The Predators Among Us

Re: Re: Re: Re: Hmm..

DVS said:
Is there such a word as assholish? Sounds like some sort of religion of the anal glands, perhaps?

I'm sorry, I just had to veto the concept of an "anal gland."

Haven't seen any predators around here; however, the list of assholes off of my ignore list keeps shrinking, so something is working.
 
http://www.mybdsm.com/pages/Charles/ ...Posted this in the 'Novice Subs Beware' thread, but perhaps it is good to put it here too.
c50.gif

Is true you have to kiss some frogs to find a prince, but it is never worth your life or sanity. Be careful and wait for a gentlemanly Dom who respects you for who you are, while applying just the right amount of control and romance.
a38.gif
Is worth the wait.

Catalina
 
Hi Prof Bill,


Without indulging in broad stereotyping, let's look at the profile of at least some of the women who are attracted to these boards and rooms. Frequently, they seem to be relatively inexperienced in matters sexual although they have strong desires, they have a strong desire/need to serve, they are relieved to find that there are others in the world who feel much like they do, they come from situations where they feel they do not "fit in" or where they have been rejected for one reason or another (frequently, in my experience, because of weight problems), and they want to learn all there is to learn as fast as possible.

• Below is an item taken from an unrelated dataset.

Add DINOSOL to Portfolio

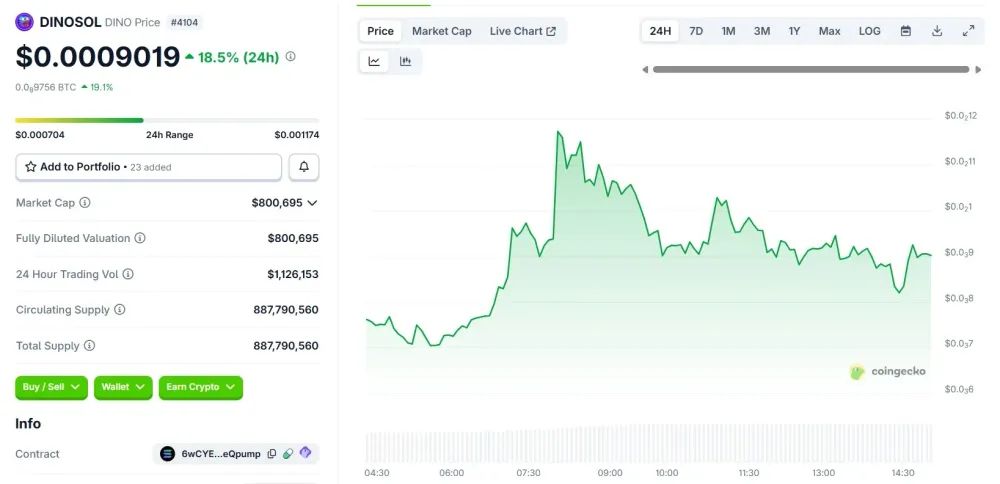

So, what happens? Well, when everything works the way it's supposed to, these women learn enough to get started, meet some subby friends who can help them evaluate what's going on, and then they'll begin their safe and pleasurable journey in this life style.

But what of those who are not so lucky? A forceful man takes an interest in these newcomers, seems to know what he's talking about, pays attention to what they need and want, and then offers to "help" them, or to "train" them, or--even--to "love" them. And they meet.

A former sub of mine, who certainly knew better, invited such a person to her house after we broke up. She was out of work for three days, urinated blood for a week, was told not to tell anyone because her son would suffer if she did, and was left after he was done using her. There was no sex. Only his restraining her and then beating her for about a day. It took me a year to get the name out of her, and by that time he'd moved away from the area. As far as I know, he's still out there. I've been unable to locate him, although some friends and I have certainly tried.


A woman has to keep eyes open to for dangers, and yes, the one in a ten thousand killers. Your first example above, however, makes clear the nature of the problem, in many cases. Someone is needy and does little to protects herself. Whether warning of predators would be of any help, is open to question. Desperate people don't deserve to encounter criminal assault, but they occasionally walk into it.

Emotional need, as you say, is the driving force, and the person does not 'look out' for her or himself in the desperate attempt to find love. Hence all manner of exploiters, bunco artists and con men 'prey' upon this person through offering esteem and love, as you say. Fortunately almost all of those taken advantage of, do not lose their lives; sometime it's security and most often it's money.

If there's any advice that might be relevant, it's don't give money, credit cards, etc. to 'nice persons' you've just met, for that 'little' emergency, which only requires a couple thousand dollars (the first time). "Look out for killers," is, imo, of dubious value, though there are certainly some out there.

In your second example (not quoted) of the 'killer dom' (who leaves someone beaten and bound to die in a motel room...and is still 'out there'), he is clearly a nasty vicious criminal. However, there is a simple piece of commonsense, worth more than all the 'predator' scare stories:

don't abandon safety precautions after a few hours--in your case, one 'date'--and don't allow yourself to be tied up or bound by a relative stranger (someone you've known for just a few hours), in a strange setting. This is an extention of something girls are ideally taught from age 5, and especially during teens: don't go home with strangers. The common result is rape, and one in thousands is murder.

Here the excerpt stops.